--- START ---

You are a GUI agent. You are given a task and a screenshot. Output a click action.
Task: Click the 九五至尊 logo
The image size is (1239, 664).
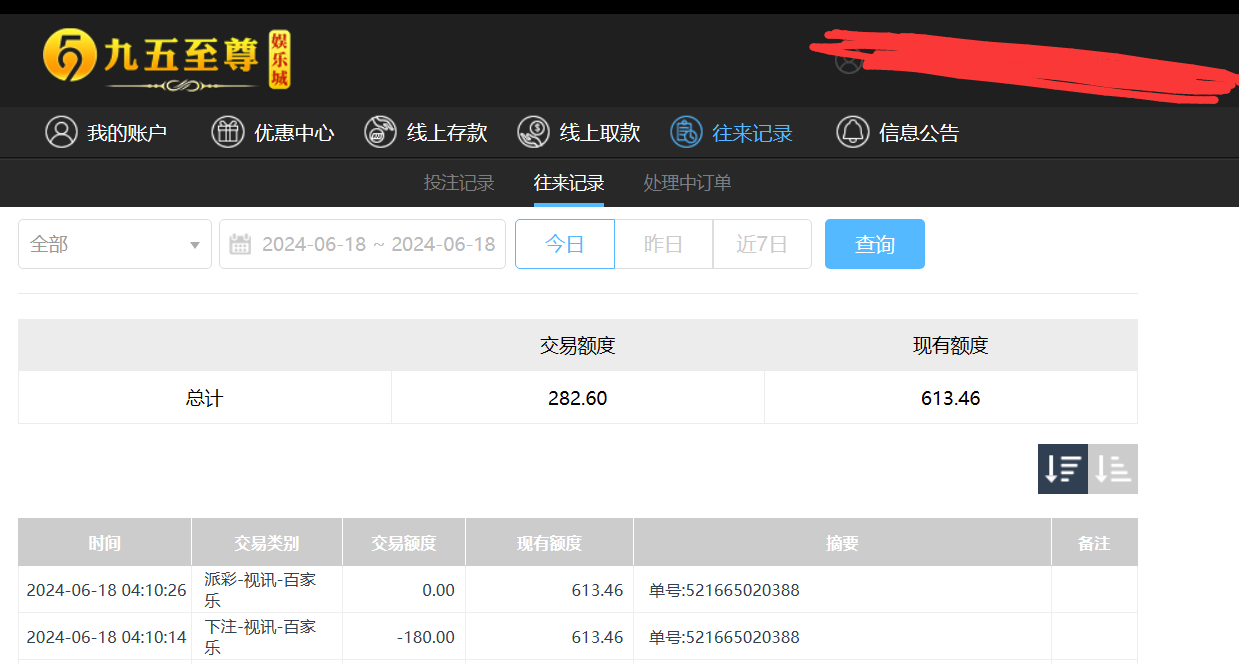tap(166, 59)
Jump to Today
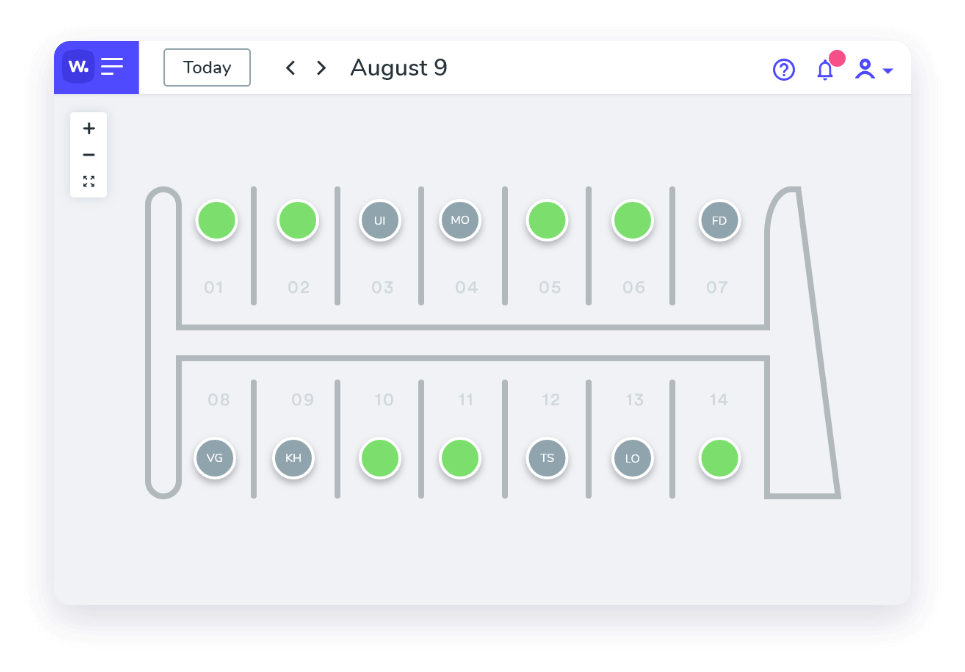The height and width of the screenshot is (672, 965). (207, 68)
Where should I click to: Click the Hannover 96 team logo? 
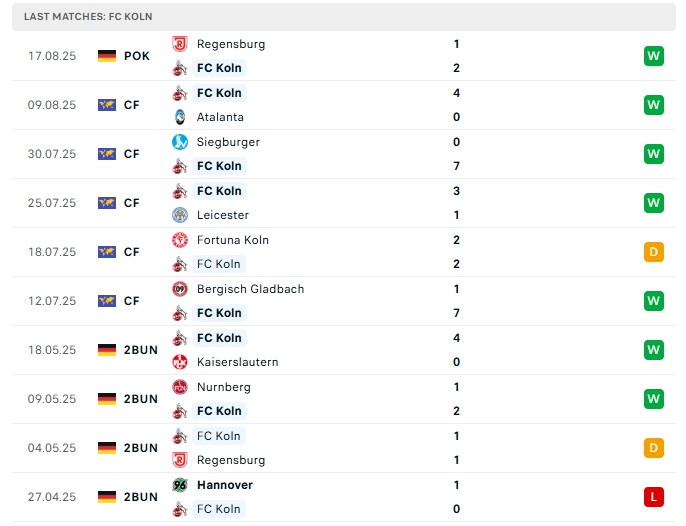pos(180,485)
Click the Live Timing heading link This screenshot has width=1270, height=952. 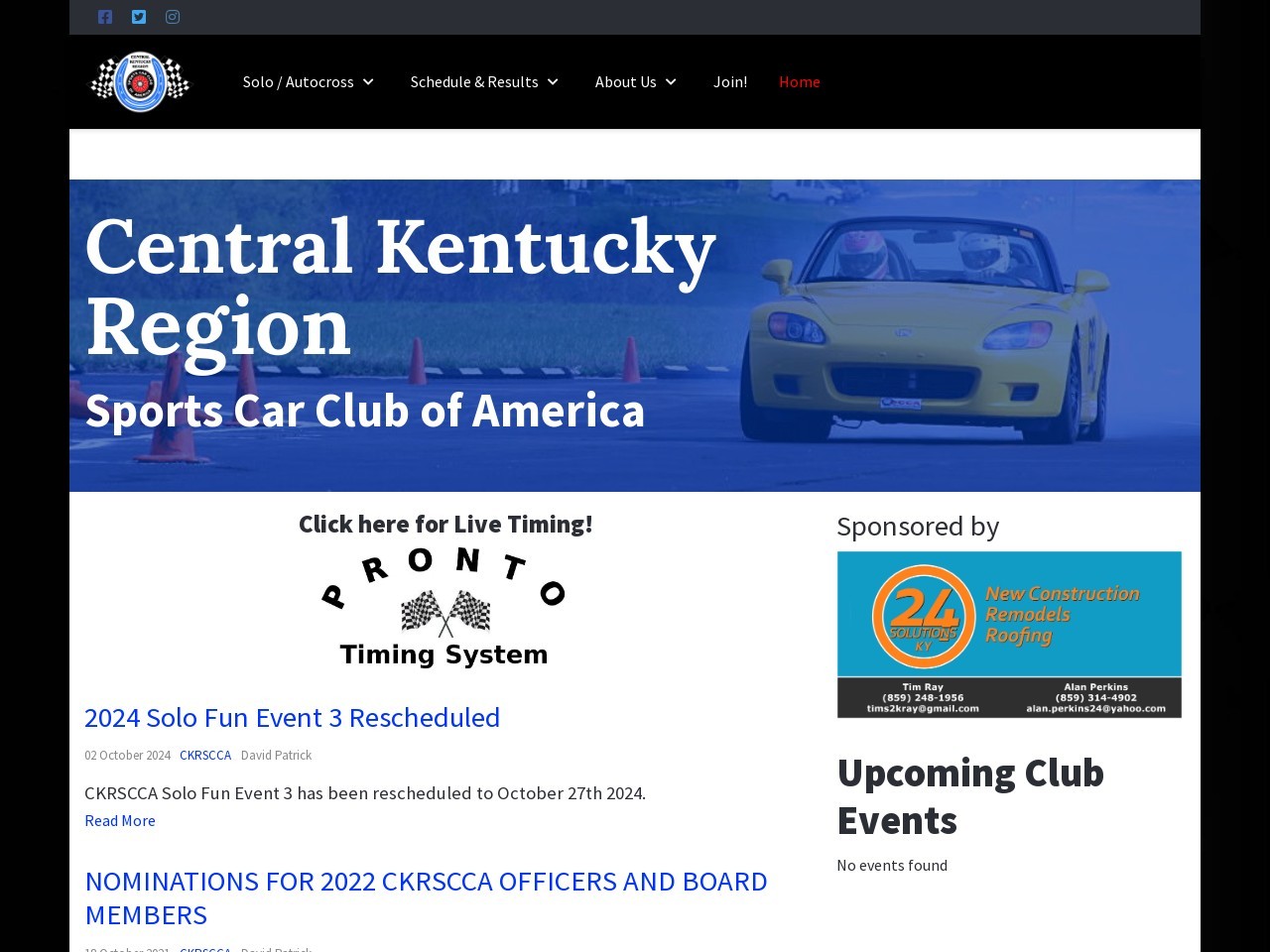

--- END ---

§ **WHAT IS NEEDED**:
An exact copy is needed of the lines running from the one with "Task: Click the 九五至尊 logo" through the end of the data above, and of those lines only, without pictures.

§ **OUTPUT OF THE EXERCISE**:
Task: Click the 九五至尊 logo
The image size is (1239, 664).
tap(166, 59)
Jump to Today
The height and width of the screenshot is (672, 965). (207, 68)
Where should I click to: Click the Hannover 96 team logo? 
pos(180,485)
Click the Live Timing heading link This screenshot has width=1270, height=952. 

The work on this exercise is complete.